▶ Task: Reproduce the records below verbatim, beginning with the line that contains "You are a GUI" and stopping after the line that contains "click(x=52, y=391)". Omit the pictures from your reproduction.

▶ Stored data:
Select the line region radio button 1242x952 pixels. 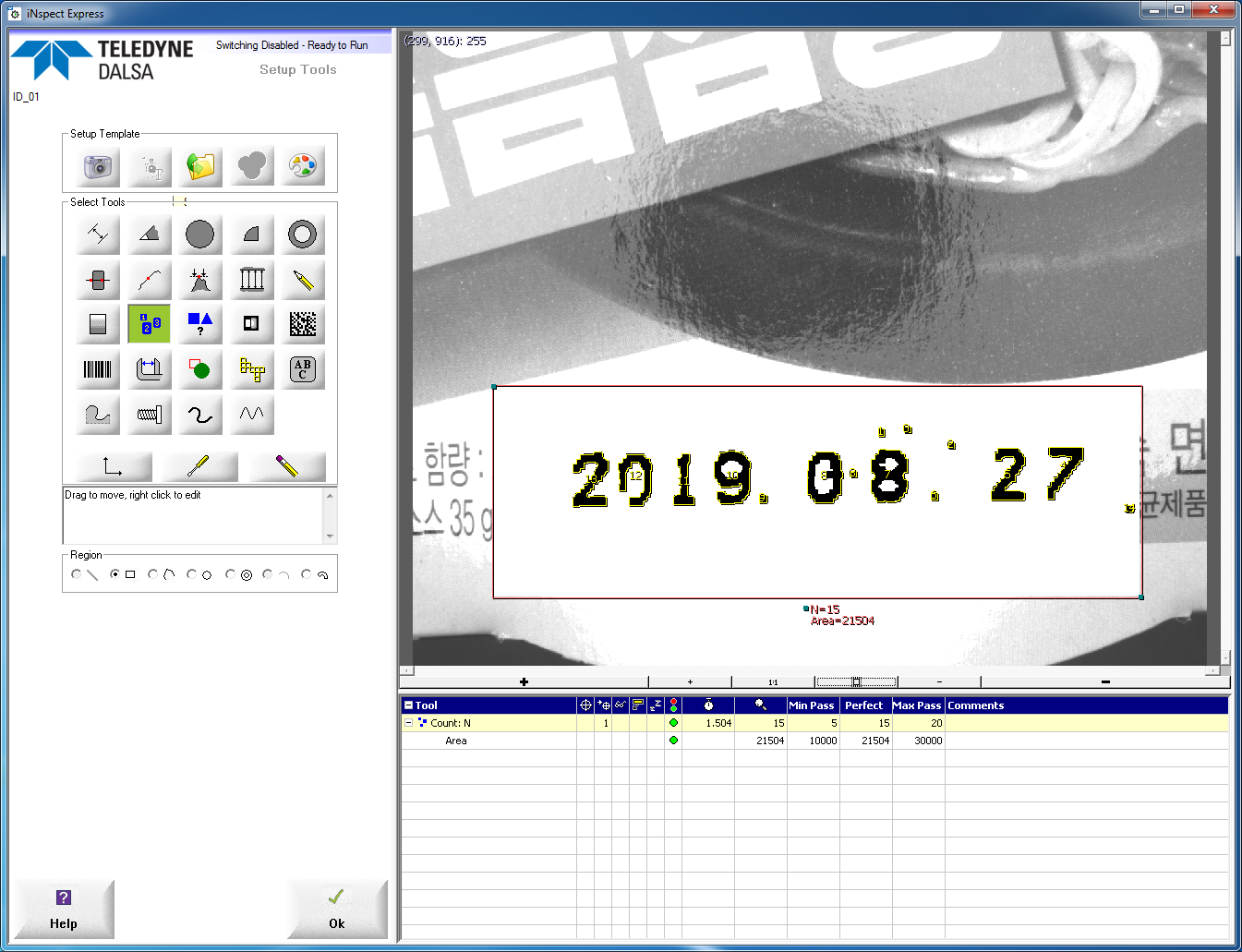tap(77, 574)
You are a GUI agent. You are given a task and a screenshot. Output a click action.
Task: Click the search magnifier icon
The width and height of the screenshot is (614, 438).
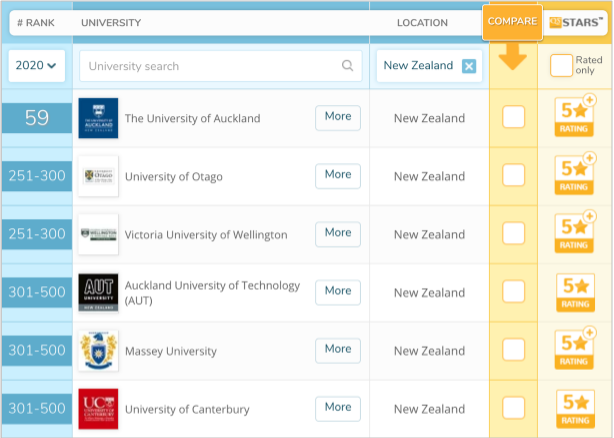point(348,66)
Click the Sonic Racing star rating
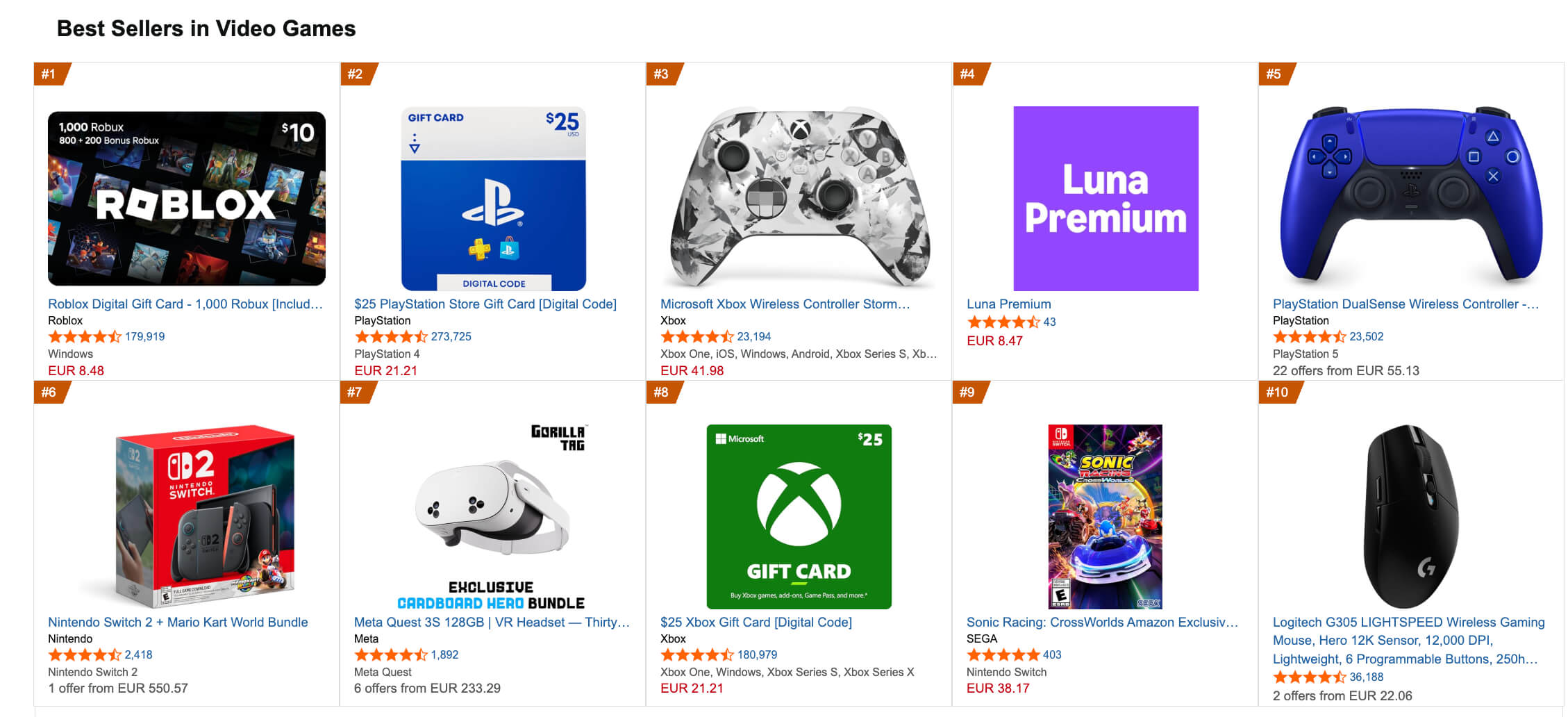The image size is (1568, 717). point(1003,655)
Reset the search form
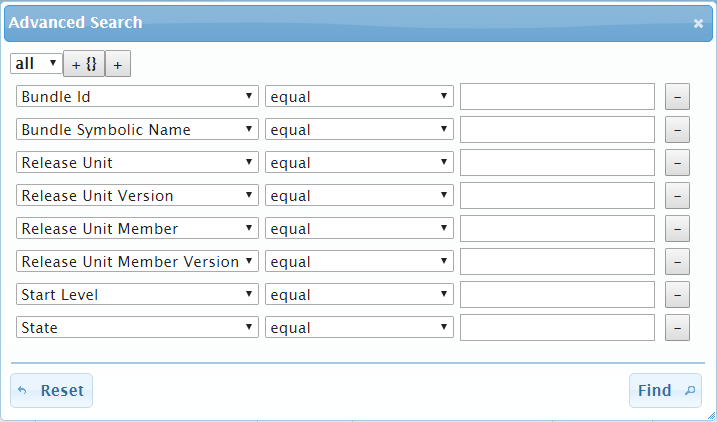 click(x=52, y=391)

* * *

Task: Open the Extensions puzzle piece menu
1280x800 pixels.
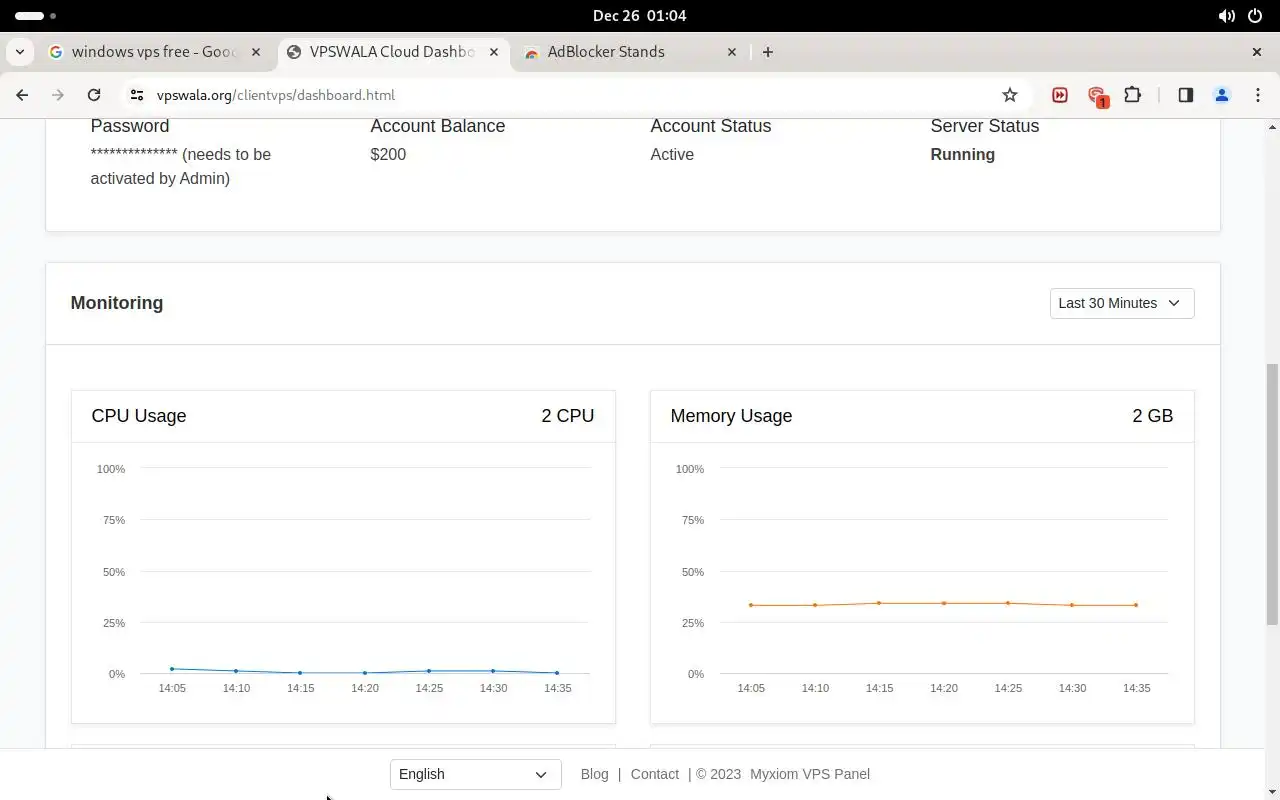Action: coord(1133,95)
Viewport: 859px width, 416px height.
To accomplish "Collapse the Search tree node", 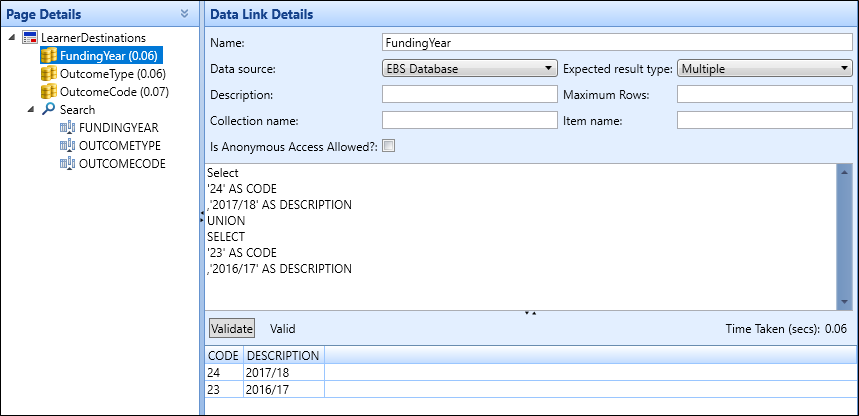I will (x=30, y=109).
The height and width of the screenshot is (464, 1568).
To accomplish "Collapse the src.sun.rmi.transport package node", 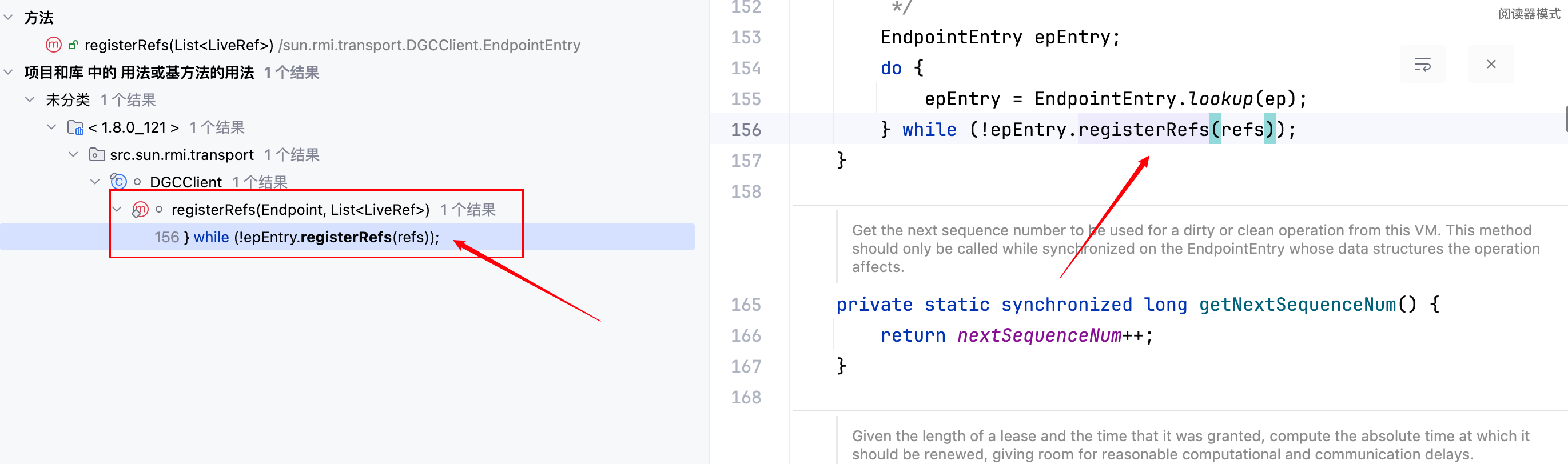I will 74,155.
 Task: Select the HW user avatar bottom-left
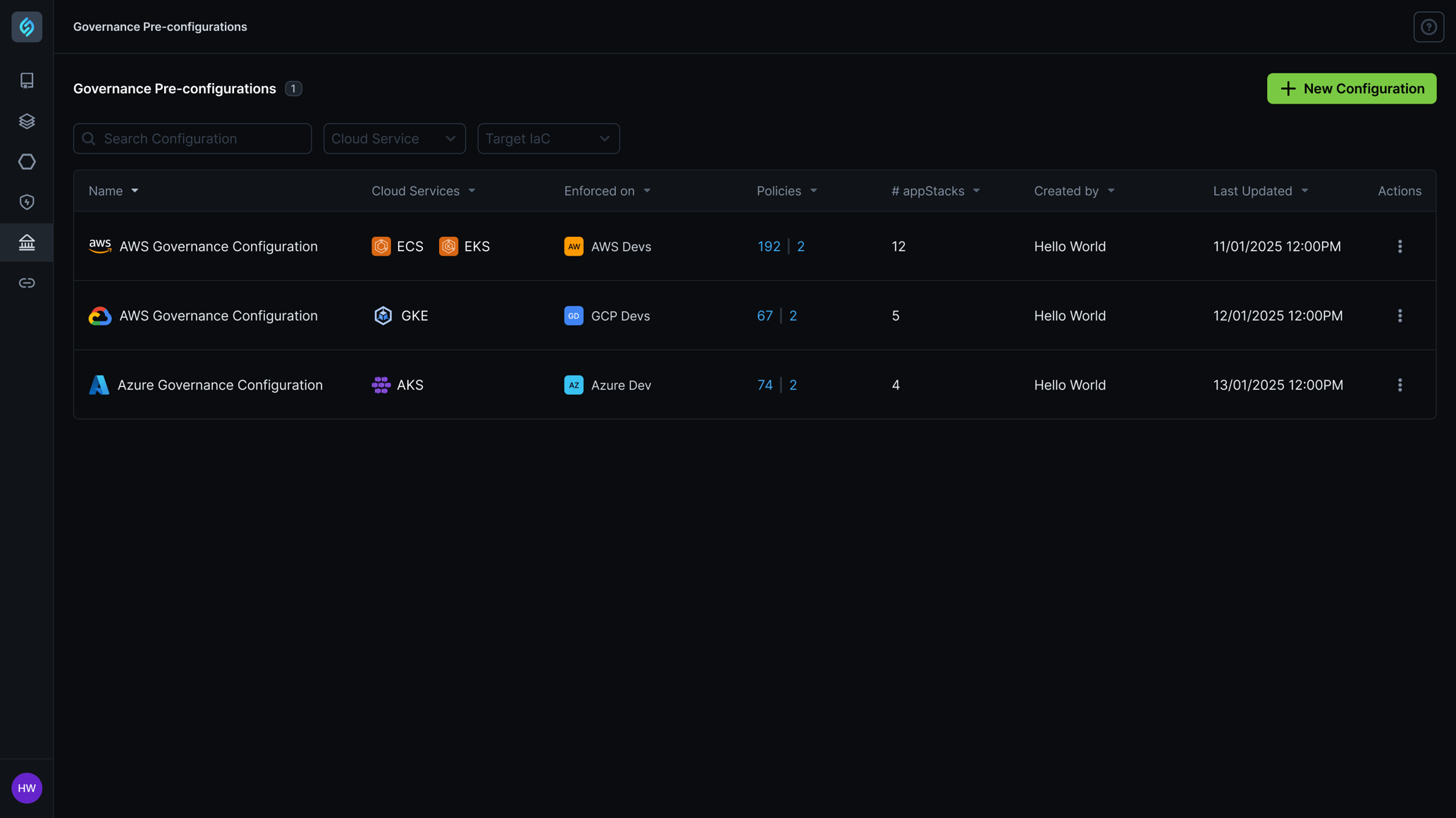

▶ Solution below:
You are a GUI agent. You are given a task and a screenshot. Output a click action.
Task: Click the search magnifier icon
The width and height of the screenshot is (614, 438).
point(348,66)
Click the Sonic Racing star rating
The image size is (1568, 717). point(1003,655)
Reset the search form
 click(x=52, y=391)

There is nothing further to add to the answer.